Sesuai dengan keputusan panitia SNMPTN pusat, pendaftaran jalur undangan akan dibuka 1 Februari hingga 12 Maret 2011. Sementara pengumuman hasil dilaksanakan 18 Mei 2011. “Untuk jalur tertulis dilaksanakan 31 Mei dan 1 Juni, bersamaan dengan registrasi mahasiswa yang diterima di jalur undangan,” tuturnya.
Nantinya, kata Hasanuddin, panitia pusat yang akan menentukan sekolah mana yang berhak mengirimkan siswa untuk jalur undangan ini. Siapa siswa yang berhak ikut ada di tangan kepala sekolah. “Pusat punya database sekolah yang dianggap baik. Nanti kepala sekolah yang memilih dengan mengirimkan bukti rapor. Belum tentu diterima semua sebab nanti perguruan tinggi yang akan menentukan,” katanya.

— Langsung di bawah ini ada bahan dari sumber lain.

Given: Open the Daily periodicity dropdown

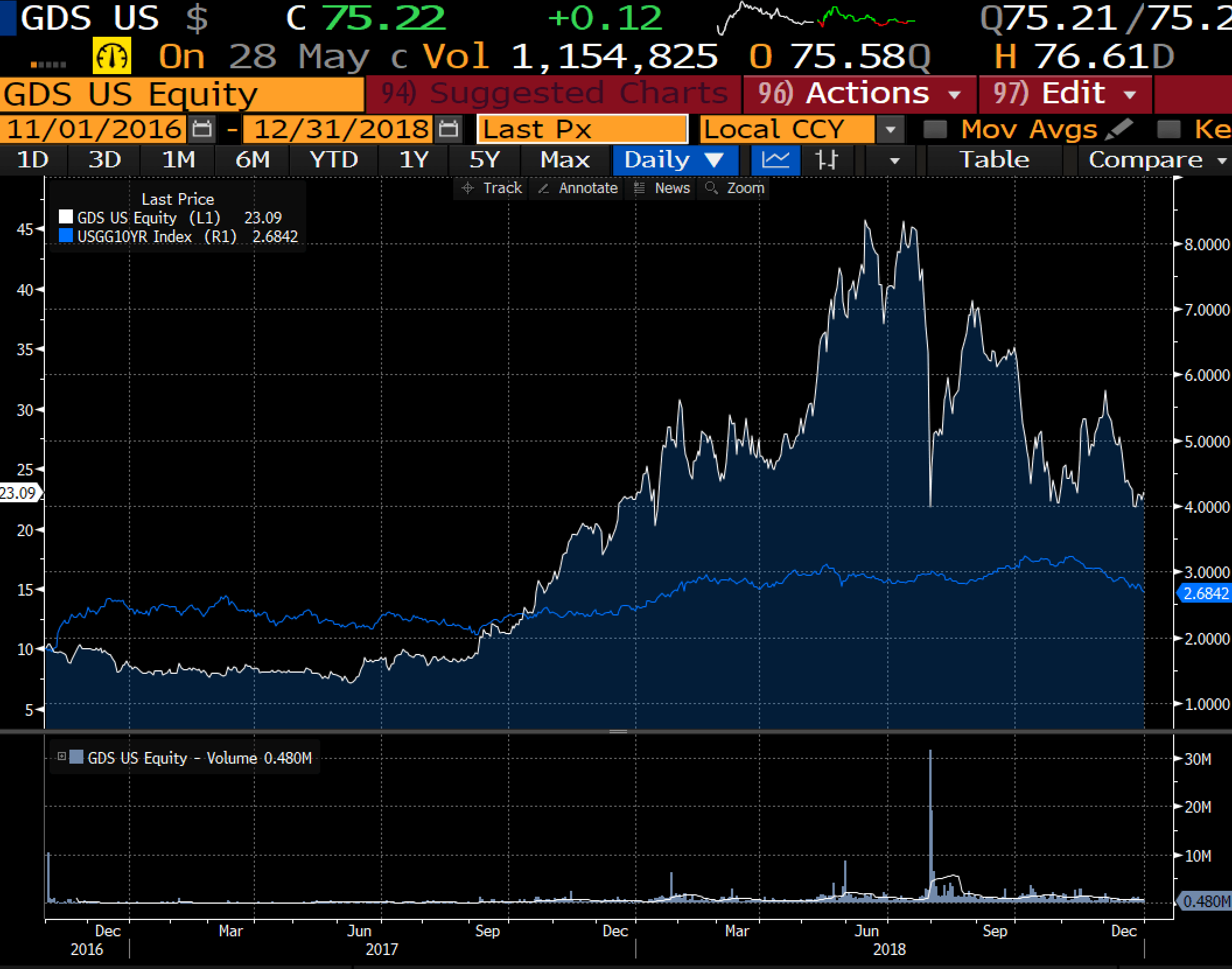Looking at the screenshot, I should (674, 160).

Hasanuddin menambahkan, tidak ada tes tertulis bagi siswa yang diundang pada SNMPTN jalur undangan ini. Seleksi hanya berdasarkan penilaian akademik selama SMA. “Seperti PMDK dulu,” ujarnya seraya menambahkan seluruh informasi bisa diperoleh di http://www/snmptn.ac.id atau http://www.itb.ac.id/usm-itb/.
SMUP tetap ada
Rektor Universitas Padjadjaran Ganjar Kurnia mengungkapkan, Unpad akan tetap memakai formula 60:40 untuk penerimaan mahasiswa baru. Artinya, 60 persen akan diterima melalui jalur SNMPTN, sedangkan 40 persennya melalui Seleksi Masuk Universitas Padjadjaran (SMUP). Menurut Ganjar, Unpad tetap melakukan hal ini karena sudah diatur oleh negara melalui Permendiknas Nomor 34 Tahun 2010.

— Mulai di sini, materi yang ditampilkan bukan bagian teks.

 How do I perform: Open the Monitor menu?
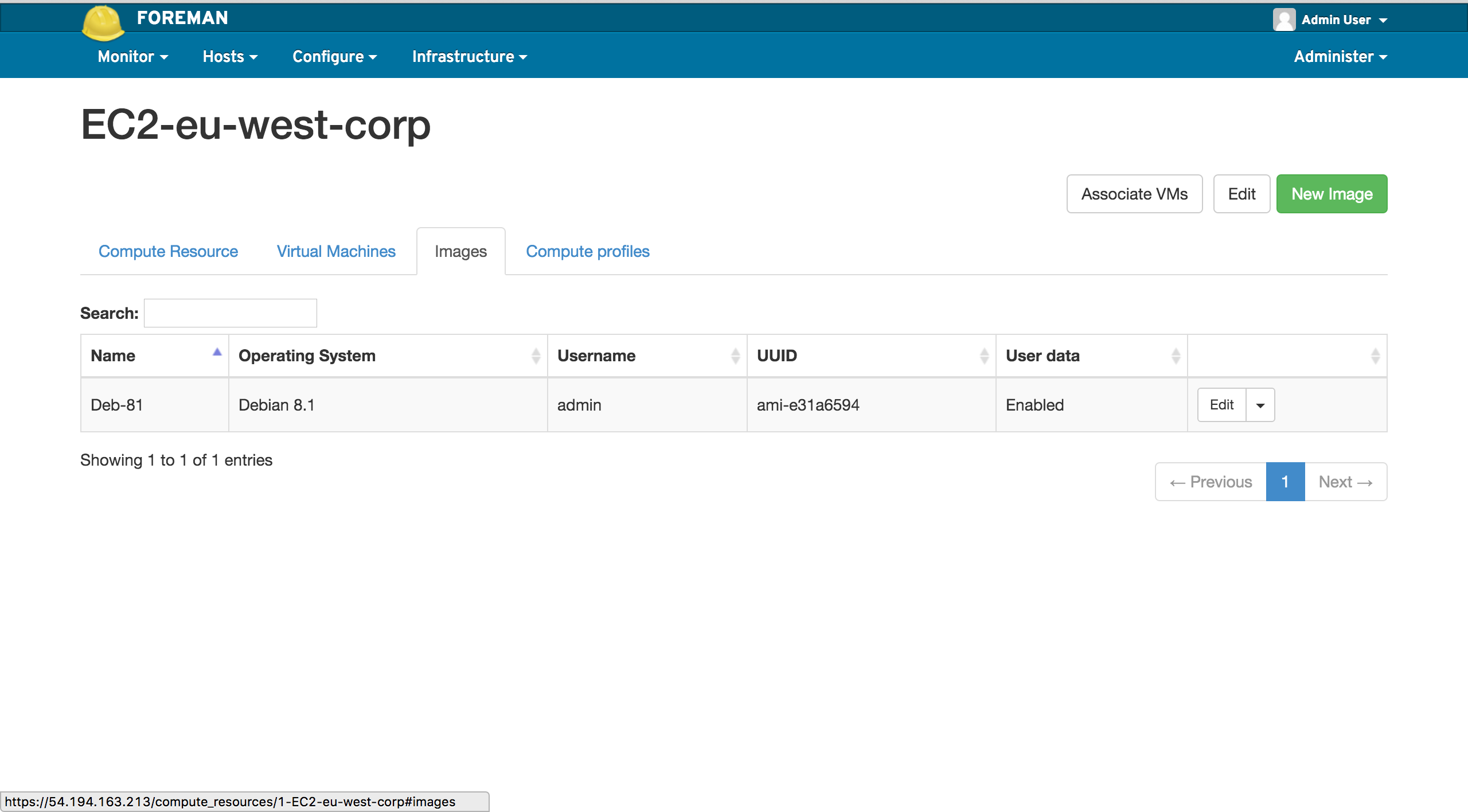pos(132,57)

Ganjar menjelaskan, dari penerimaan 60 persen melalui jalur SNMPTN, sepuluh persennya akan dipakai untuk jalur undangan. Jalur undangan ini merupakan jalur khusus bagi siswa yang berprestasi dan mendapat rekomendasi sekolah. “Dari jalur undangan ada sekitar 60 siswa yang akan diterima Unpad. Selain itu, kami juga akan menerima sekitar 500 siswa untuk program beasiswa bidik misi. Ini diperuntukkan bagi mereka yang tidak mampu,” kata Ganjar.
Terkait mekanisme jalur SMUP, menurut Ganjar, tahun ini akan ada perubahan. Menurut Ganjar, bagi calon mahasiswa yang sudah mendaftar SNMPTN dan SMUP tidak perlu mengikuti tes SMUP karena nilai serta data SNMPTN-nya yang akan dipakai.